[Screenshot grounding data]
=== Begin Enclosure ===

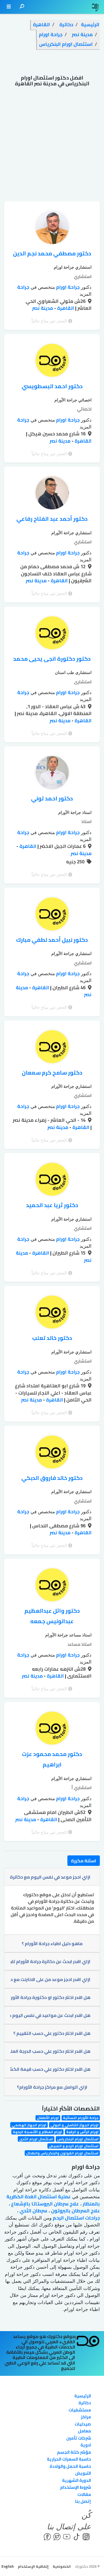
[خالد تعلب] (52, 1313)
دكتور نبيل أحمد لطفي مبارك (52, 940)
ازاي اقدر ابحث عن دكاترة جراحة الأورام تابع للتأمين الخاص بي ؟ (50, 1961)
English (7, 2566)
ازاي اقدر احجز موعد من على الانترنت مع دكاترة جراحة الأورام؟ (50, 1979)
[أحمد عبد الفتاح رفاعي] (52, 494)
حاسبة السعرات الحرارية (69, 2459)
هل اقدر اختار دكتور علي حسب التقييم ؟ (51, 2033)
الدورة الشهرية (76, 2480)
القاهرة (65, 308)
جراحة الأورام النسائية (80, 2117)
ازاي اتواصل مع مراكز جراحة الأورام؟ (52, 2087)
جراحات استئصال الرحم (76, 2217)
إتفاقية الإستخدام (33, 2566)
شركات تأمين (78, 2438)
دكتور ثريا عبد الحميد (52, 1205)
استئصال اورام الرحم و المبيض (73, 2146)
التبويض (83, 2473)
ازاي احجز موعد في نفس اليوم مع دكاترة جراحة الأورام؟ (50, 1877)
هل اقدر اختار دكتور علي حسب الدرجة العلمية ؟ (50, 2051)
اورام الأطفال (48, 2117)
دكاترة (84, 2403)
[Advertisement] (52, 147)
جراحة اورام (67, 287)
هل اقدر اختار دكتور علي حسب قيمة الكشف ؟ (50, 2069)
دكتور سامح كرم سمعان (52, 1072)
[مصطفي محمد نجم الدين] (52, 229)
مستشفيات (80, 2410)
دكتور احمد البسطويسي (52, 386)
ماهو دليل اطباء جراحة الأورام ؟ (52, 1943)
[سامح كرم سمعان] (52, 1048)
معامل (84, 2431)
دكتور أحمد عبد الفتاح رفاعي (52, 519)
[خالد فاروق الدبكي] (52, 1453)
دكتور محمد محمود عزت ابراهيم (52, 1759)
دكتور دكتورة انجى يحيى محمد (52, 659)
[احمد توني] (52, 774)
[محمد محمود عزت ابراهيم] (52, 1729)
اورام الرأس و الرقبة (82, 2132)
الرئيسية (82, 2396)
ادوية (85, 2445)
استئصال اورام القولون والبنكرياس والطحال (62, 2153)
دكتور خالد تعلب (52, 1338)
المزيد (86, 294)
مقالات (84, 2494)
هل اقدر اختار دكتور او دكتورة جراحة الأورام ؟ (50, 1997)
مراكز (86, 2417)
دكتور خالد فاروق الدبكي (52, 1478)
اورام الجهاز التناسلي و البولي (74, 2124)
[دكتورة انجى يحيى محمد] (52, 634)
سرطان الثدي (32, 2210)
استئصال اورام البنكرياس (77, 2138)
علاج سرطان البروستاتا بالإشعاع (44, 2203)
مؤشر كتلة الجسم (74, 2452)
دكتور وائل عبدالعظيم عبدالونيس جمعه (52, 1616)
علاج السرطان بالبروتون (75, 2210)
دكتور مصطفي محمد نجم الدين (52, 253)
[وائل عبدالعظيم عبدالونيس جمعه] (52, 1586)
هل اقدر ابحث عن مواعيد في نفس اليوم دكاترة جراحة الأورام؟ (50, 2015)
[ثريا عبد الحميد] (52, 1181)
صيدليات (83, 2424)
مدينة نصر (42, 308)
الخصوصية (62, 2566)
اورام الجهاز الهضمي (29, 2124)
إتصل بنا (83, 2501)
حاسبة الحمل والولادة (70, 2466)
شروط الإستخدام (75, 2487)
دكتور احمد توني (52, 798)
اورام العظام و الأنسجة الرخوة (37, 2132)
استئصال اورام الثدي (36, 2138)
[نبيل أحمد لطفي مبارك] (52, 915)
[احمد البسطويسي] (52, 362)
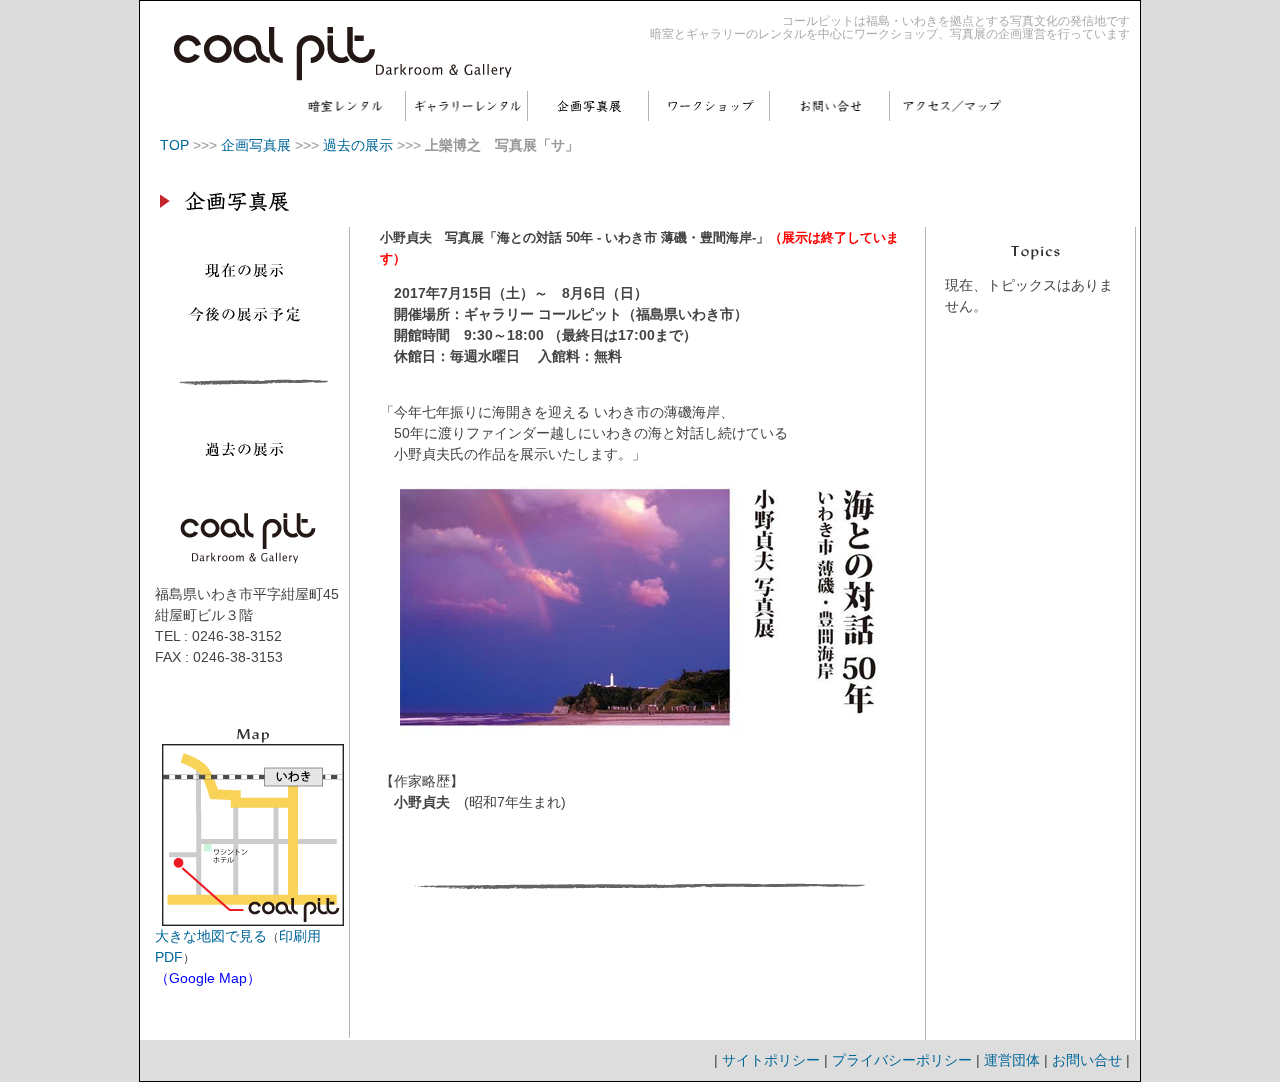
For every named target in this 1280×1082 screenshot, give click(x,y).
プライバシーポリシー (902, 1060)
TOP (174, 145)
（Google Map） (208, 978)
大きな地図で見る (211, 936)
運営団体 (1012, 1060)
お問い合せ (1087, 1060)
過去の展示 (358, 145)
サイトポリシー (771, 1060)
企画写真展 (256, 145)
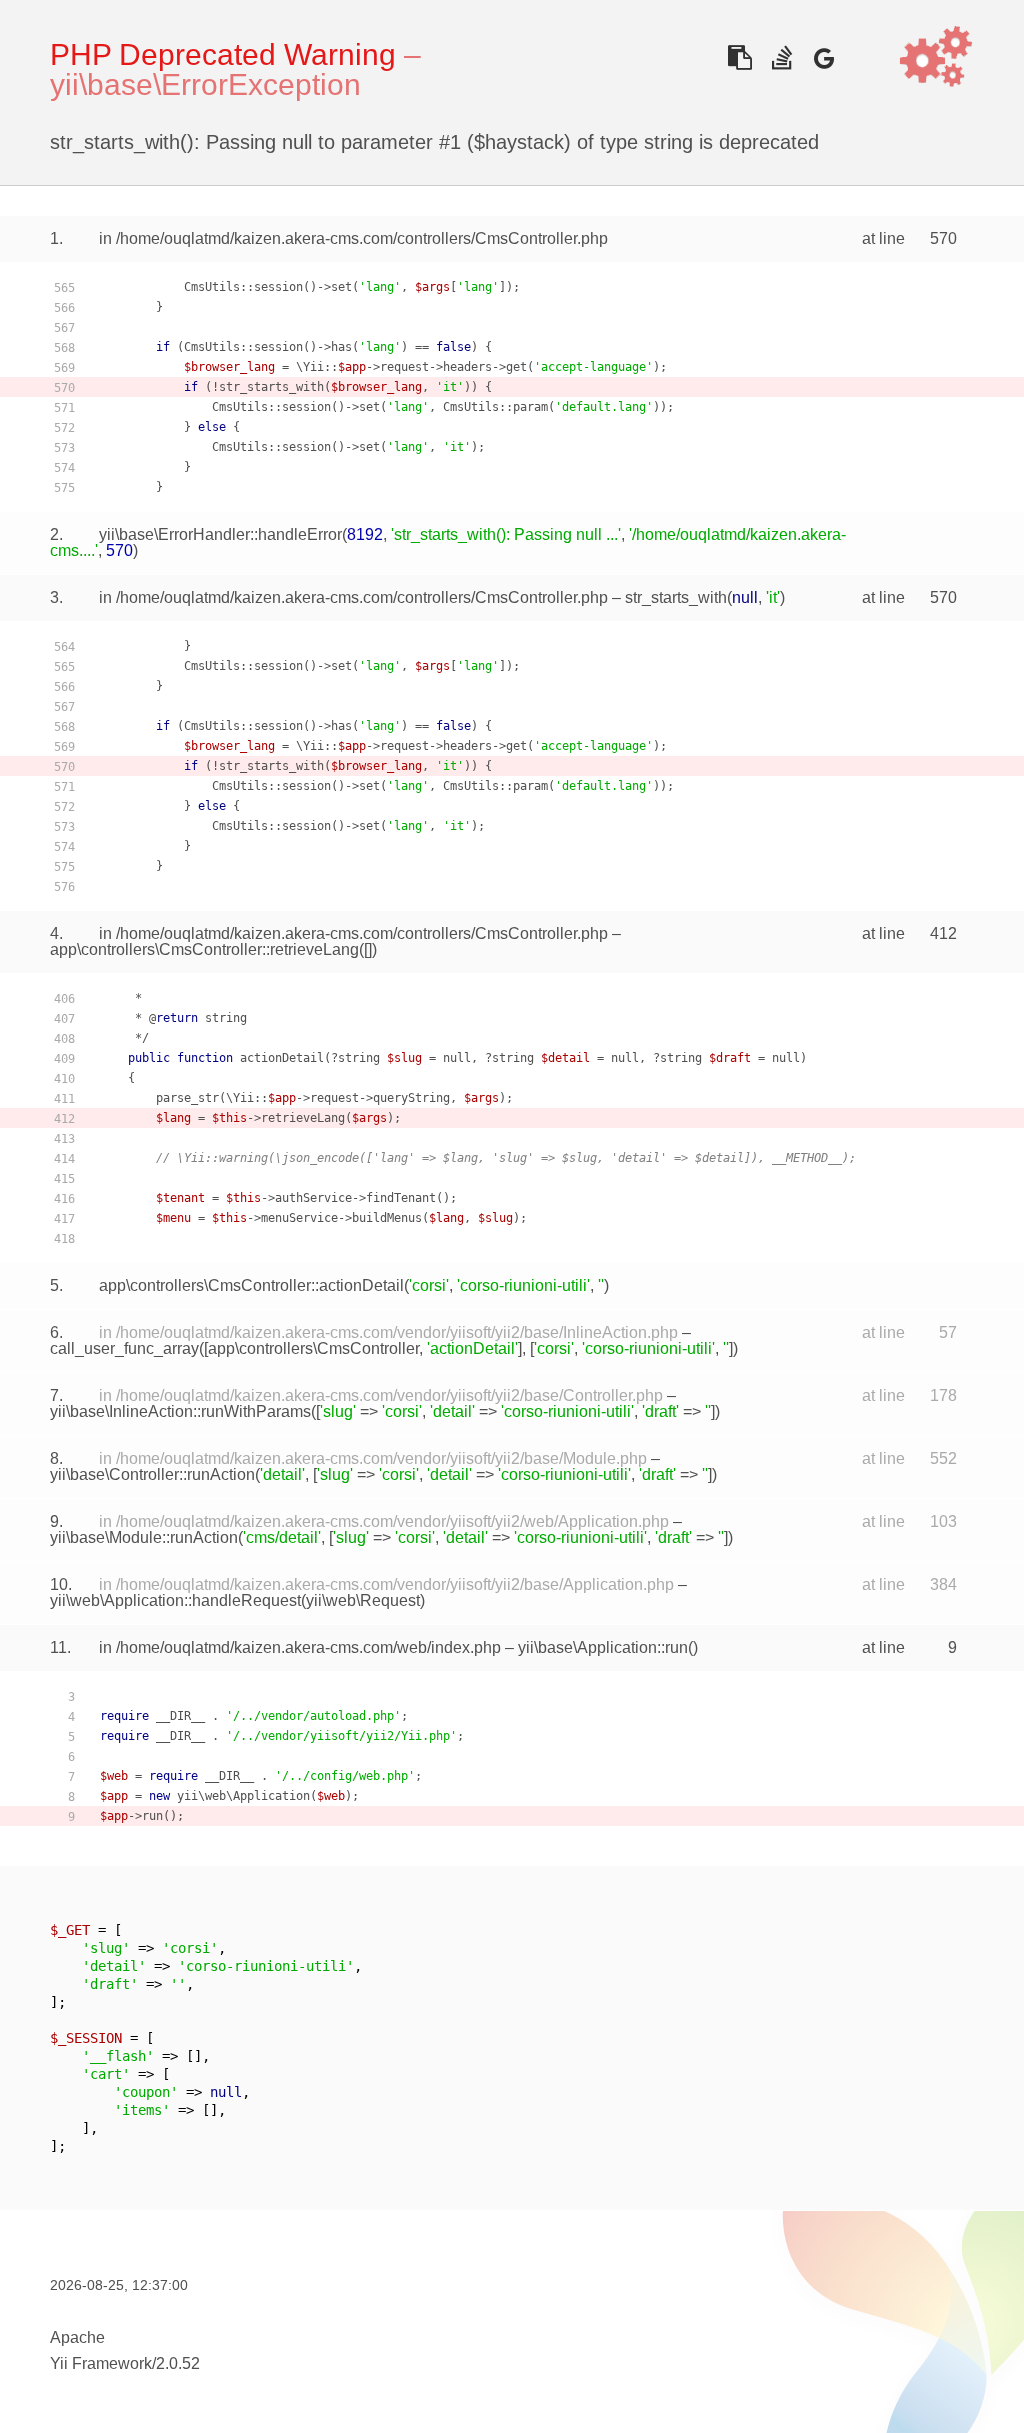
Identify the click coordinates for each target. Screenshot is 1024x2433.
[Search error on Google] (823, 57)
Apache (77, 2337)
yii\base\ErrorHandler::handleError (220, 534)
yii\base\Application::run (603, 1647)
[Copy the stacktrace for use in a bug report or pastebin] (739, 57)
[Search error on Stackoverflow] (781, 57)
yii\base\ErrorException (205, 84)
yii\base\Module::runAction (144, 1537)
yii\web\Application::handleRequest (175, 1600)
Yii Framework (101, 2363)
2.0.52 (178, 2363)
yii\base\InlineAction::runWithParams (180, 1411)
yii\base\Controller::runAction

=== End Enclosure ===

Problem description
Among the entries above, the lines between the ones containing "مقالات (84, 2494)" and "دكتور وائل عبدالعظيم", inclusive, are to be transcribed exactly. No other line is to be given.

Task answer
مقالات (84, 2494)
هل اقدر اختار دكتور او دكتورة جراحة الأورام ؟ (50, 1997)
مراكز (86, 2417)
دكتور خالد فاروق الدبكي (52, 1478)
اورام الجهاز التناسلي و البولي (74, 2124)
[دكتورة انجى يحيى محمد] (52, 634)
سرطان الثدي (32, 2210)
استئصال اورام البنكرياس (77, 2138)
علاج سرطان البروستاتا بالإشعاع (44, 2203)
مؤشر كتلة الجسم (74, 2452)
دكتور وائل عبدالعظيم عبدالونيس جمعه (52, 1616)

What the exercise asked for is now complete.